WHAT IS NEEDED
Without any pictures, retype exactly the lines that begin at the one holding "Save the cow shape" and end at the last line of the data below.

DATASET RECORDS
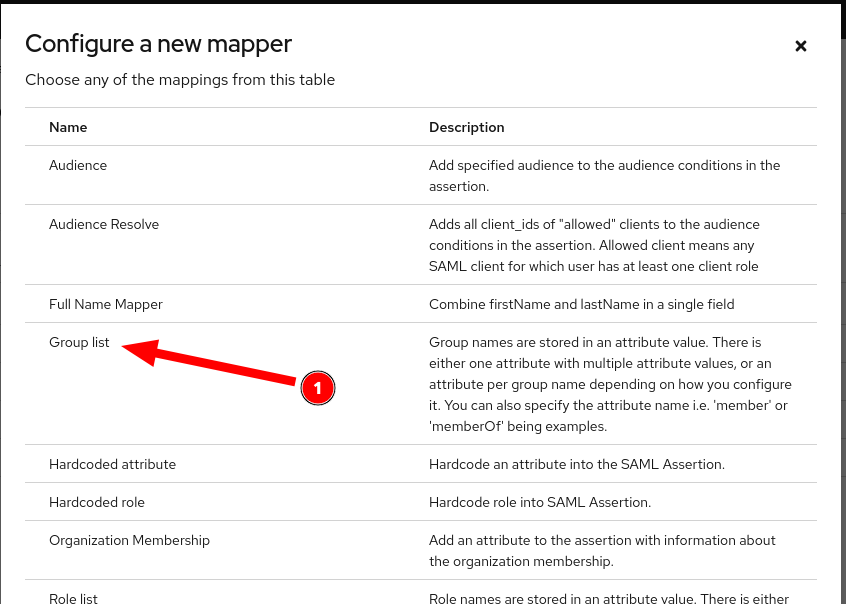Select the Hardcoded role mapper
The height and width of the screenshot is (604, 846).
97,502
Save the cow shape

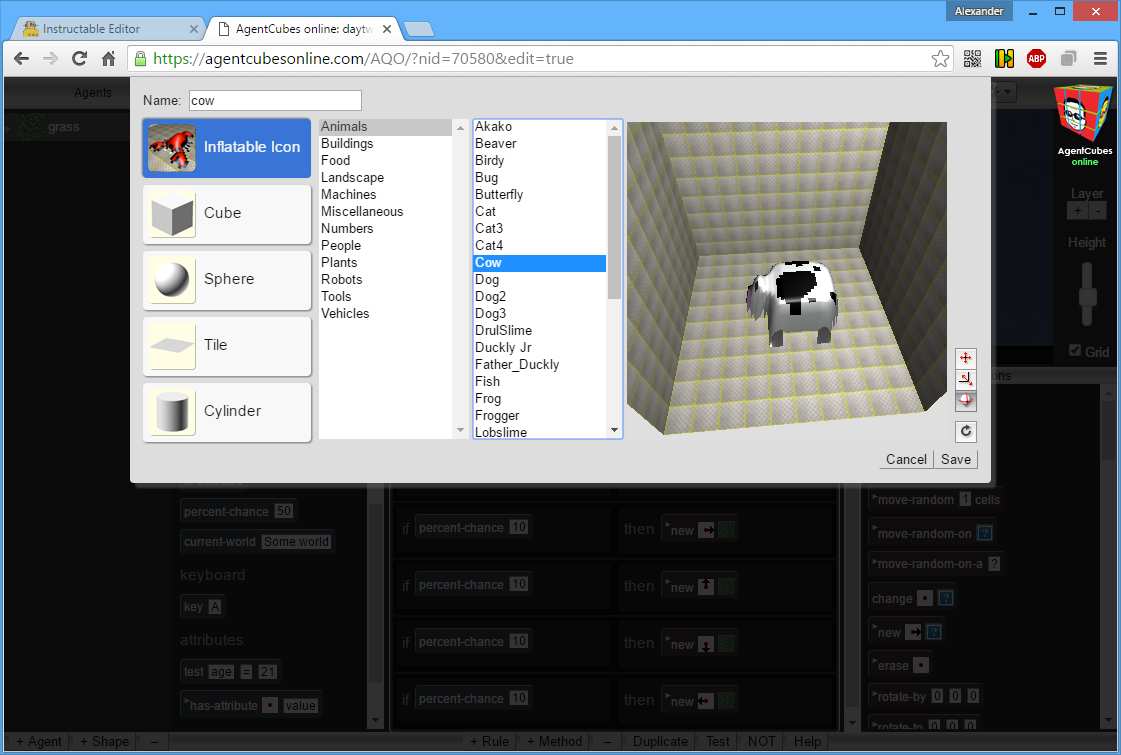[x=956, y=459]
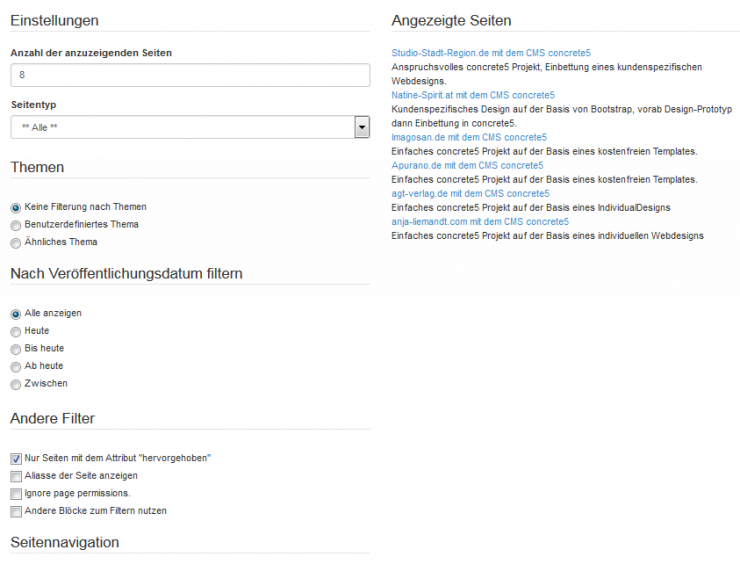Open the Seitentyp dropdown
Image resolution: width=740 pixels, height=564 pixels.
click(x=190, y=127)
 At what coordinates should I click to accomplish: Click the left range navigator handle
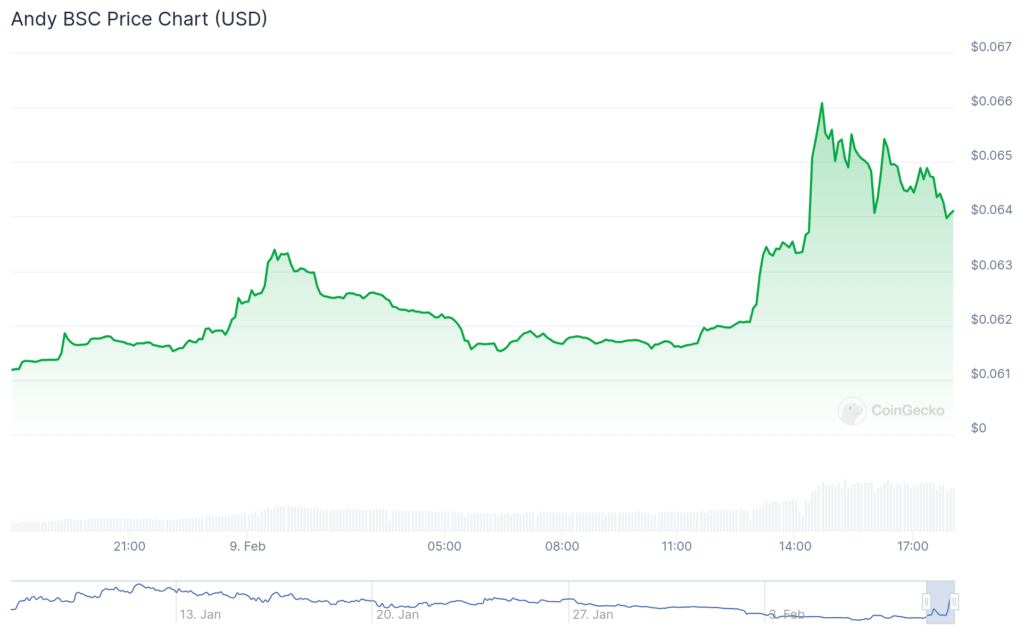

ANSWER TO THIS PROBLEM
Save the cow shape

[x=956, y=459]
Open the Seitentyp dropdown
Image resolution: width=740 pixels, height=564 pixels.
click(x=190, y=127)
 At what coordinates should I click to accomplish: Click the left range navigator handle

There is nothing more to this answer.